One solution to dealing with this limit is to bring the forces generated by the sail and the underwater foil into alignment, canceling as much of the torque as possible and thus reducing the amount of heeling. Two approaches to this have surfaced, one being the inclined rig and the other the Bruce foil.

==Implementation==
A Bruce foil reduces torque by moving the foil far out from the centerline of the hull, and angling it so that a perpendicular line through the center of the underwater portion of the foil will intersect the center of pressure of the sails. Like a traditional centerboard, the Bruce foil is generally a symmetric design, such as the NACA 00xx series, which relies on the leeward slip of the hull to provide the angle of attack needed to generate lift. When mounted on the lee side, the Bruce foil generates an upward lift in addition to lateral force, and when mounted on the windward side, it generates a downward force.

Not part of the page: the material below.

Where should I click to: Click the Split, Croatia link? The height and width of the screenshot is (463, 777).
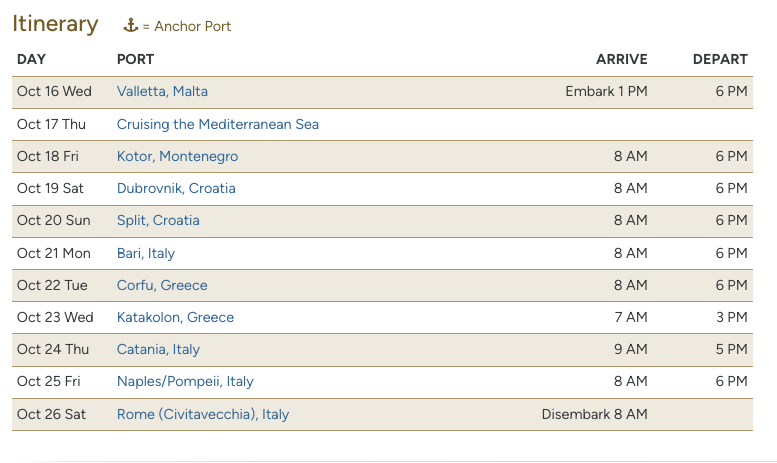tap(158, 221)
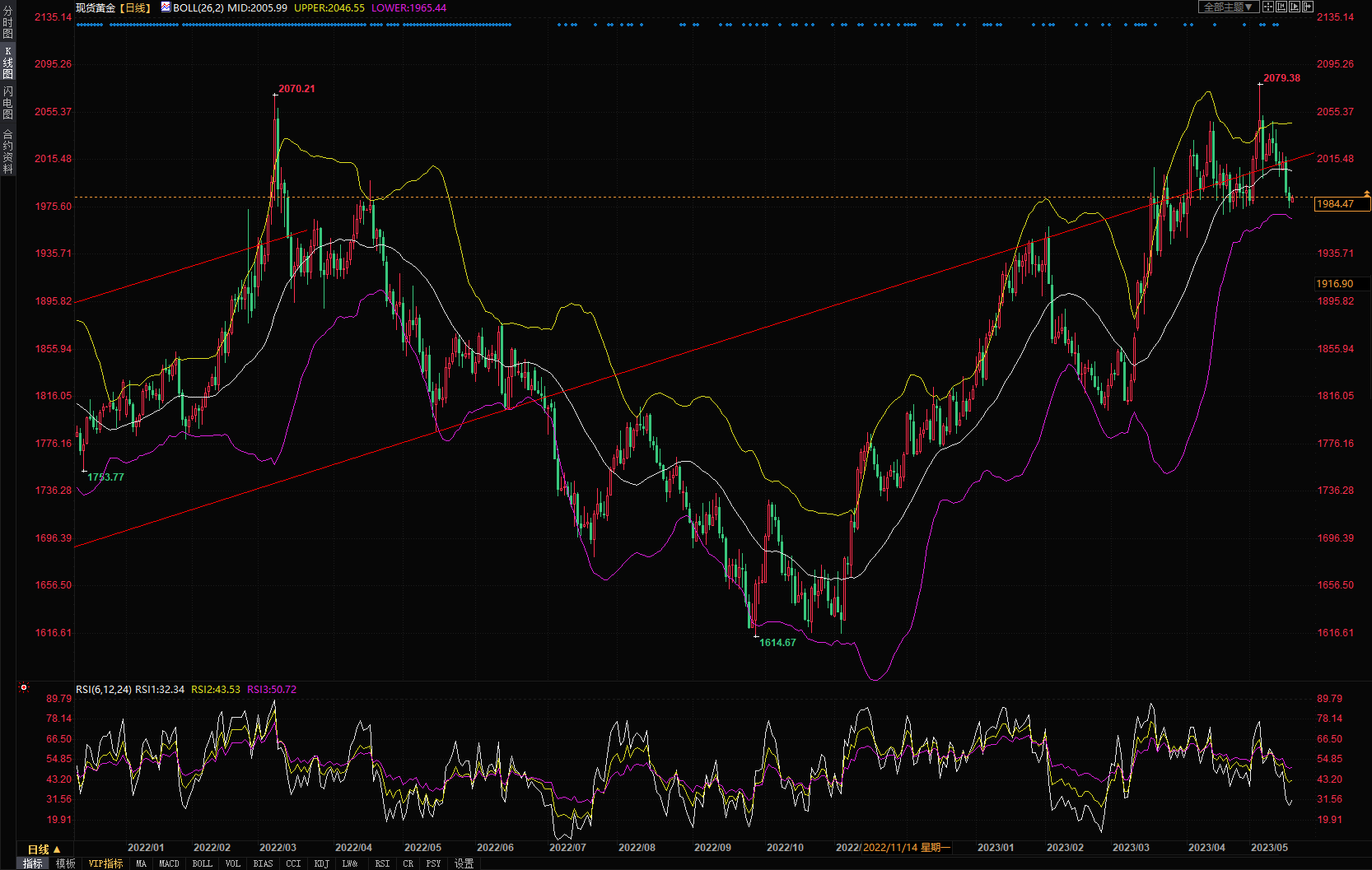
Task: Click the orange price alert marker at 1984.47
Action: pyautogui.click(x=1367, y=193)
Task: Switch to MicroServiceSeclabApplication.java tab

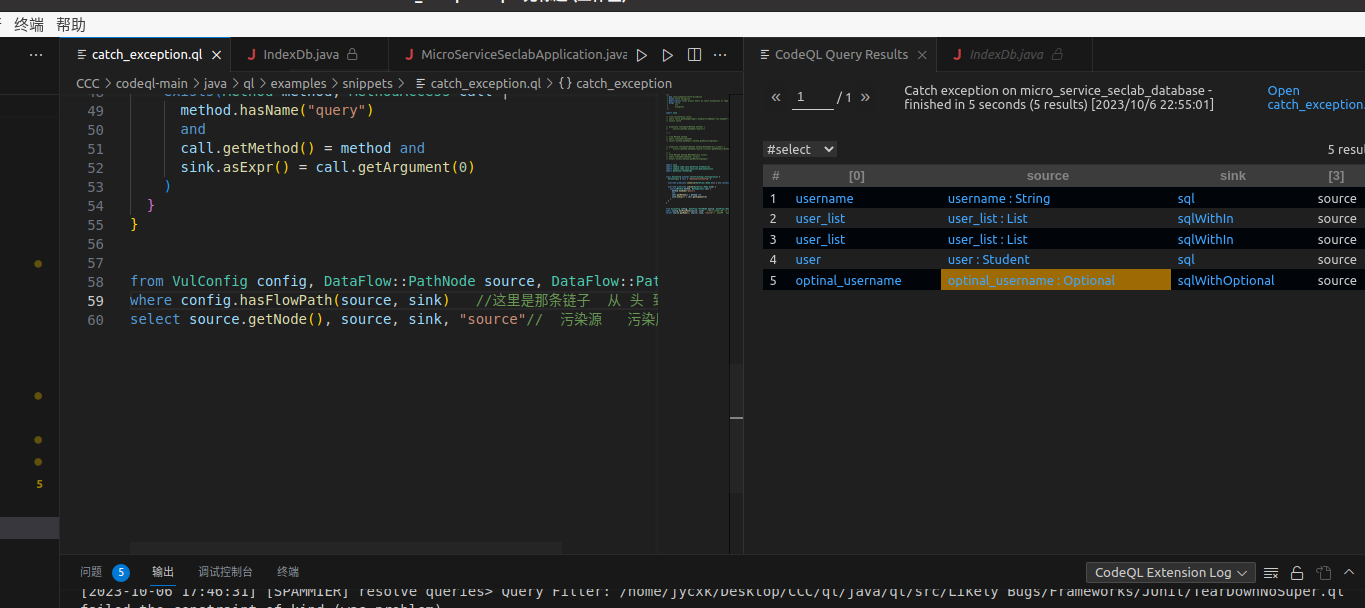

Bruce foils can be mounted in pairs, one on each side, as used in some trimaran designs. In this case, the leeward foil works in conjunction with the leeward ama to provide lift, and the windward foil can be retracted to reduce drag.

At equilibrium, the force from the foil and the sail will always be balanced, so capsizing should be impossible, but in practice that is not the case. Since the foil's force is relative to the hull's movement through the water and the sail's force is relative to the wind moving past the sail, sudden changes in wind speed or direction can unbalance the foil and cause heeling. In addition, a foil on the windward side presents an unstable situation, since any lifting of the foil out of the water, by mechanisms such as heeling or wave action, will result in reduced downward force, potentially leading to capsize. A lee foil provides more stability, as loss of lift will force the foil back into the water.

==Advantages and disadvantages==
The main advantage over a typical centerboard or leeboard is that the Bruce foil allows the sails to remain nearly upright and keep the full force of the wind available to drive movement without the crew needing to move their weight. The main disadvantage is that the sails remain upright and keep the full force of the wind available, rather than depowering with an increasing angle of heel as happens with traditional foils. The Bruce foil also produces increased drag as a result of the vertical component of force, as well as a yawing force due to the off-center placement of the foil, which may require alteration of the steering system to compensate.